第一話 月曜①
月曜日
ワックスで髪型を整えていた俺を、母さんが目覚ましよりもけたたましい声で呼んだ。
「貴之! いつまで洗面所にいるの。電車出るよ」
「今セット終るから大丈夫だって!」
髪から手を離さずに答え、俺はセットを続けた。高校二年生の男にとって、このセット時間は電車に乗り遅れそうで、道路を全速力で走る事になろうとも、確保せねばならない時間だ。
鏡に映る自分の髪型を念入りにチェックし、バッチリ決まったのを確認した俺は、「オッケー」と自分に合格の言葉を発して、洗面所を出た。
リビングに入ると、テーブルの上には十何分は前に焼き上がっただろうトーストが皿に乗せられ置かれていた。もちろん湯気など出ていない。
「あんたがもたもた準備しているから、パン冷めちゃったよ」
「ごめんごめん」
謝りながらトーストにジャムを塗り、口に入れる。
「もう一枚焼く?」
「ううん、大丈夫。待っていたら電車に乗り遅れるからさ」
パンを勢い良く頬張りながら俺は言うと、グラスに注がれていたお茶で喉の奥に流し込む。
「ごちそう様。じゃあ行ってくるね」
立ち上がり、椅子の横に置いておいたバックに手を伸ばすと、母さんが呼び止めた。
「ちょっと待って。ほら、テレビ見て」
母さんに言われ俺は視線を移す。朝のニュース番組が映し出されていた。高校二年生の俺としては、朝のニュース番組なんか、占いとスポーツコーナー以外には興味関心などゼロなので、流れていても気にも留めていなかったが、その内容を見て母さんの言いたい事が分かった。
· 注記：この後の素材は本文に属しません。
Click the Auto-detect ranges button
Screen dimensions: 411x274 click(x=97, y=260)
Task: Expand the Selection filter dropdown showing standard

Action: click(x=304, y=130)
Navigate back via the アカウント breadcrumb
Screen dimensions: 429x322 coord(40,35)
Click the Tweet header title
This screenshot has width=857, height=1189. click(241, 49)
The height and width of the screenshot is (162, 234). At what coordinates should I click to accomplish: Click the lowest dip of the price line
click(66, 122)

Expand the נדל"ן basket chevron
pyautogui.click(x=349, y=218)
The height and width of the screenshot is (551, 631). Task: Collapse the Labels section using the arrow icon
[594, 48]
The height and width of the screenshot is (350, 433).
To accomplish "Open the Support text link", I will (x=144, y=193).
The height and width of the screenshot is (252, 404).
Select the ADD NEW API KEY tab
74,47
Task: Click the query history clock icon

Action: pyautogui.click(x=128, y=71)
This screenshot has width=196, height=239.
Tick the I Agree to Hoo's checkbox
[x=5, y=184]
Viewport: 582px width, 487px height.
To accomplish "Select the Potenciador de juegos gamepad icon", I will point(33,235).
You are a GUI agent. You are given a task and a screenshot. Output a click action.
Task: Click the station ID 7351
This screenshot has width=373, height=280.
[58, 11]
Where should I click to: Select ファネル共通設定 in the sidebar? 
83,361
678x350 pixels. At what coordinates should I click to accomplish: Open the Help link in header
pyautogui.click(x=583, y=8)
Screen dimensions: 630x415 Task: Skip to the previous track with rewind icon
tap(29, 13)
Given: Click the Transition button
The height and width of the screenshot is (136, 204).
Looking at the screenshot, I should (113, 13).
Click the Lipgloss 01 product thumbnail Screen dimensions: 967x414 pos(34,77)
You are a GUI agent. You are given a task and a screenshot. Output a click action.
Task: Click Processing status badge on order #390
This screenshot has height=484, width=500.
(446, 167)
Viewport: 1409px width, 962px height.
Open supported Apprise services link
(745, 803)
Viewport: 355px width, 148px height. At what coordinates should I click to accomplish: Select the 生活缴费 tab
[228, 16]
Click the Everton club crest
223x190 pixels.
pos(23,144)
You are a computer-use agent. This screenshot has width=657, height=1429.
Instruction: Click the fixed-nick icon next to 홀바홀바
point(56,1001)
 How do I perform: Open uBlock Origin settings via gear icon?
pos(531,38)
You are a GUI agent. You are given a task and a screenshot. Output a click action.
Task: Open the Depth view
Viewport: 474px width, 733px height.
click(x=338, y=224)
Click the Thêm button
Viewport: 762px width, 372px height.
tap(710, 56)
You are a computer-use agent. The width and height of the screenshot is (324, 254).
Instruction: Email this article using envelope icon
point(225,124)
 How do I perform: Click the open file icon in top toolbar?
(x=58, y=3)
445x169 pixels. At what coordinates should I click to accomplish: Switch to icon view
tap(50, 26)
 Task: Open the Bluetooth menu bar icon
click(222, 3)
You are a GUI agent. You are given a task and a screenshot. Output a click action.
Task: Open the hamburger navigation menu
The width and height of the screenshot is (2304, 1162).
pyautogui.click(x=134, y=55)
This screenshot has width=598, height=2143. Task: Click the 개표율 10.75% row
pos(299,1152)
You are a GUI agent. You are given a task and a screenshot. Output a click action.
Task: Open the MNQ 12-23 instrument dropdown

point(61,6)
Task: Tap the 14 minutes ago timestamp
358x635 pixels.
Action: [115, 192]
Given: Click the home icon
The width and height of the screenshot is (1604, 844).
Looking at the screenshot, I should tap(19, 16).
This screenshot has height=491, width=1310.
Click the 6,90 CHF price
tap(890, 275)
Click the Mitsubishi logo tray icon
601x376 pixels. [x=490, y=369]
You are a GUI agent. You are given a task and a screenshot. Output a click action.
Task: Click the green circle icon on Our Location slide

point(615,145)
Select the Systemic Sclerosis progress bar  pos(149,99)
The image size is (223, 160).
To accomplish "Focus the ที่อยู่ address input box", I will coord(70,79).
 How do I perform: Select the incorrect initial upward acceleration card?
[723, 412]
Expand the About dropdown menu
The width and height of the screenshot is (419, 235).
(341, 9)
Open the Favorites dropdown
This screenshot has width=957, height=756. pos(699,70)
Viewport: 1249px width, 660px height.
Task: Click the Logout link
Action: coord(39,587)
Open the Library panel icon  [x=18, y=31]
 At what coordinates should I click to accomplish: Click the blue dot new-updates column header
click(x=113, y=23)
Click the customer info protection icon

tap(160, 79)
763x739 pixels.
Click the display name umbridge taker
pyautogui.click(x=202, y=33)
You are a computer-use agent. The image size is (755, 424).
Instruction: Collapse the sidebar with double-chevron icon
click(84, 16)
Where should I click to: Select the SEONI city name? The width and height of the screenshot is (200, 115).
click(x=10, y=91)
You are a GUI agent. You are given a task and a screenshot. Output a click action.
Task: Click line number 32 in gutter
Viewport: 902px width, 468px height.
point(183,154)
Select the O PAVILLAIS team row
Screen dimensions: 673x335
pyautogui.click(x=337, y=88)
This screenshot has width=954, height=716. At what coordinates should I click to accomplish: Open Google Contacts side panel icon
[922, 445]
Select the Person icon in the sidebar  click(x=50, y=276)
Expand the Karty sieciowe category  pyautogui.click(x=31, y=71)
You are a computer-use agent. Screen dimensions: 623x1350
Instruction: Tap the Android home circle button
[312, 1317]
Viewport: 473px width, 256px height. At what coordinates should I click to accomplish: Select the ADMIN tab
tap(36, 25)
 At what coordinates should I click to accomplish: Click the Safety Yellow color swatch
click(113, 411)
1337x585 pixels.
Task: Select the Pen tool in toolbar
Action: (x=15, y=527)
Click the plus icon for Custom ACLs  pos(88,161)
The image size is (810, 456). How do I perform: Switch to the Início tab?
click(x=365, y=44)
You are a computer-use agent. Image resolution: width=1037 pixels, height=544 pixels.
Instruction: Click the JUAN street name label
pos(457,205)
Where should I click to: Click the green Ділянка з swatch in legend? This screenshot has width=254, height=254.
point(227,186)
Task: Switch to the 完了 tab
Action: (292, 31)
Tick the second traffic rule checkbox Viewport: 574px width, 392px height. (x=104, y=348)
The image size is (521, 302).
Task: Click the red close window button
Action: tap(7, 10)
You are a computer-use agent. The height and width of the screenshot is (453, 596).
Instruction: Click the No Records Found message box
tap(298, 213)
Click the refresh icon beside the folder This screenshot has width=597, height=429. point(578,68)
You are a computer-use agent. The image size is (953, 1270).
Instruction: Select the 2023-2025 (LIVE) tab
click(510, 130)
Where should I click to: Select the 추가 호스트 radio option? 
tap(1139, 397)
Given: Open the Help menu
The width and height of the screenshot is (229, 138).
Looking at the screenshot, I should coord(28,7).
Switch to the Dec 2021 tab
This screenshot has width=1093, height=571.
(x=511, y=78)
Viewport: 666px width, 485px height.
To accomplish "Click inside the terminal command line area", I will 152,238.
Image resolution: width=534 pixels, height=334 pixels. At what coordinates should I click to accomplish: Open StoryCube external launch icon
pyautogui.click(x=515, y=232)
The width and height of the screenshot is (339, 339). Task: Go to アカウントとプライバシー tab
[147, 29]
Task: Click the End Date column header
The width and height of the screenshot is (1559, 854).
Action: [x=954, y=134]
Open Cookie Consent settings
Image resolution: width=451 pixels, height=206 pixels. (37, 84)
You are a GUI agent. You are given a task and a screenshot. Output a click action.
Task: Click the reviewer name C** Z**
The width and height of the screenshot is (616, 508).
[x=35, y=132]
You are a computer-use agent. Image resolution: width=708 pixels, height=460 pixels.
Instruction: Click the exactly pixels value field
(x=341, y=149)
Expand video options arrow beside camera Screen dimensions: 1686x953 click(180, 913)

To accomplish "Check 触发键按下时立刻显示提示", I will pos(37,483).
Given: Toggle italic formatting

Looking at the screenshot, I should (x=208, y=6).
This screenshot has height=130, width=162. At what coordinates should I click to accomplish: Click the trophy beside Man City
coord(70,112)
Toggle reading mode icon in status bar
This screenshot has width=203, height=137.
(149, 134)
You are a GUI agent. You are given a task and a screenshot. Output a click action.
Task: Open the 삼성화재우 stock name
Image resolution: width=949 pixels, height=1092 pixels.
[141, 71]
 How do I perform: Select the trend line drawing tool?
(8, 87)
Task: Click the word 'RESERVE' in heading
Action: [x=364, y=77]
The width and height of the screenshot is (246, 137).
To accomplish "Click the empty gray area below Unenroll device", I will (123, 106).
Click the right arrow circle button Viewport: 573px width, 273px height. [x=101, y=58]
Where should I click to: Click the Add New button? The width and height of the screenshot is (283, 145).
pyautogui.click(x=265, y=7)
『昨夜八時頃、幸島市飯鳥町で通り魔事件が発生致しました。被害者は二十代男性で、背部を刃渡り二十センチの刃物で刺された痕があり、同市では半年前から同様の事件が三件あった事から考え、警察では同一犯の反抗と考え、捜査を進めているとの事です』
幸島市は俺の住んでいる市で、飯鳥町は電車で三駅の近くの町だ。
「犯人がまだ捕まってないようだし、半年前には貴之と同じ年頃の高校生も刺されて亡くなったでしょ。夜遅くなるような時は、お母さん迎えに行くから連絡して」
「大丈夫だって。って、時間ヤバイじゃん」
事件の現場を映している画面の端には七時四十一分と映し出されていた。走っていかないと電車に乗り遅れる時間だ。
「じゃあ行ってくる」
「気を付けてね。いってらっしゃい」
俺は今度こそバックを掴み家を飛び出した。
電車の発車時間は七時五十分。これに乗り遅れれば八時十分まで待たないといけない。家から駅までは歩いて十分だが、走れば五分で行ける距離だ。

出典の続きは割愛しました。